Nokia case against Qualcomm in ITC declared 'finished'

By Scott M. Fulton, III | Published November 21, 2007, 3:48 PM

It would appear infringement cases against Qualcomm by Nokia are unraveling all over the world, as a judge upholds a decision last month to dismiss an ITC proceeding in the US.

US International Trade Commission spokesperson John Greer is quoted by Reuters this afternoon as saying, "The case is finished at the ITC," referring to an administrative judge's ruling today effectively upholding last month's dismissal of Nokia's infringement claims against Qualcomm.

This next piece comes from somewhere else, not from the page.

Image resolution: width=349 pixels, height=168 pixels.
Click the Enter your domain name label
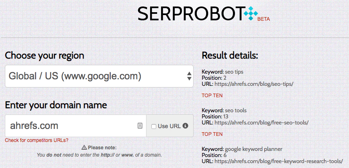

The fight itself between the two companies is far from over; in fact, it's the fact that they're fighting in another court on the same matter that prompted the ITC to dismiss the case there. It doesn't have jurisdictional authority over a US district court, and perhaps Nokia should have thought of that before seeking an injunction from the ITC against the sale of handsets with Qualcomm parts in the US.

In case the fight has become so complex that the subject has become forgotten, the spat erupted last spring when Nokia claimed Qualcomm owed it substantial royalties for use of its WCDMA/UMTS patents. Nokia still argues that in civil court, which is partly why the ITC can't impose an injunction now.

Analysts today speculated on the possibility that the two companies could emerge from arbitration with a new royalties agreement, where Qualcomm still pays Nokia but ends up paying less than before - perhaps a 2% royalty on sales rather than the current 4%.

Today's news wraps up a trifecta for Qualcomm. Last week, a court in The Hague threw out a claim by Nokia that Qualcomm had exhausted its right to enforce its patents there, with regard to chips sold by Texas Instruments in the Netherlands in 2000. The court there said Nokia's claims were too vague and non-specific. Three weeks earlier, a German court dismissed the same claim, for the same reason.